● Selected excerpt:

We might pick up a few very late polls this election morning, but even so, it is well and truly time to list some forecasts.
National popular vote. The last run of the model tonight produced 50.8% two party vote share for Obama. Since this is a two party estimate, the Romney estimate is 49.2%.
Modeling proportions of "Other", "Undecided", "DK" has never been a prominent piece of the work I've done for Pollster over the campaign. Estimates of these segments of the electorate are largely dominated by house effects, and a slow downward trend over the course of the campaign.
But if pushed, we'll say 1.5% for "Other", and ramp down the two-party estimates proportionally. That is, 50.1% Obama, 48.4% Romney, 1.5% Other.
Battleground states. Obama ends the campaign with poll leads and forecast wins in all of the battlegrounds except North Carolina. We are not especially confident about the forecast for Florida, with the model estimating that Obama wins there with only 59% probability. Even the North Carolina call for Romney is not especially confident, with just a 71% chance of a Romney win. Nonetheless, in each case, our calls go with the balance of probabilities: North Carolina to Romney, but the remainder of the battlegrounds staying with Obama. Note that North Carolina and Indiana are the only 2008 Obama states predicted to fall to Romney.
Electoral College Count. The distribution over Obama Electoral College outcomes appears below. This graph summarizes thousands of simulated elections, averaging over uncertainty in the estimated state-by-state Obama vote shares, allocating the Electoral College votes for each state via winner-take-all. There is a spike at 332 (Obama winning Florida), a slightly smaller spike at 347 (Obama winning FL and NC), and a smaller spike again at 303 (Obama loses both FL and NC).
The model confidently predicts that Obama wins the election, with the probability of 270 Electoral College votes or more now up to 91.4%.

● Challenge 1:
In the election forecast above, reproduce word for word the stretch from "Modeling proportions of" through "Romney, 1.5% Other.".
● Challenge 2:
Turn the paragraph of the election forecast that begins "Battleground states. Obama ends the campaign" into a short bulleted list that keeps its main facts.

● Given material:
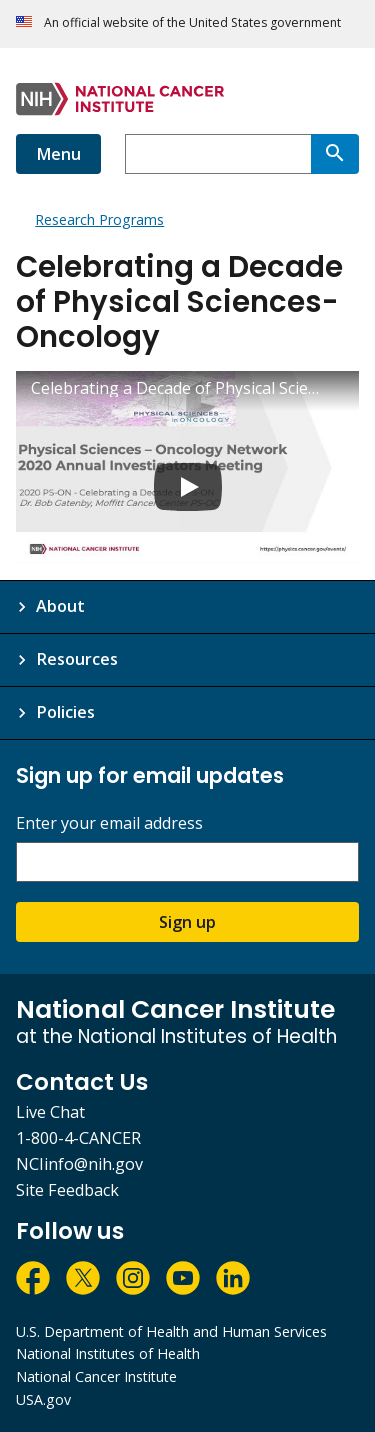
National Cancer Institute (96, 1376)
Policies (65, 712)
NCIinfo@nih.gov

● Worked answer 1:
Modeling proportions of "Other", "Undecided", "DK" has never been a prominent piece of the work I've done for Pollster over the campaign. Estimates of these segments of the electorate are largely dominated by house effects, and a slow downward trend over the course of the campaign.
But if pushed, we'll say 1.5% for "Other", and ramp down the two-party estimates proportionally. That is, 50.1% Obama, 48.4% Romney, 1.5% Other.

● Worked answer 2:
- Obama ends the campaign leading in the polls and forecast to win every battleground state except North Carolina.
- Confidence in the Florida forecast is low: the model gives Obama only a 59% chance of winning there.
- The North Carolina call for Romney is also not especially confident, at a 71% chance of a Romney win.
- Each call follows the balance of probabilities: North Carolina goes to Romney, and the other battlegrounds stay with Obama.
- North Carolina and Indiana are the only 2008 Obama states predicted to fall to Romney.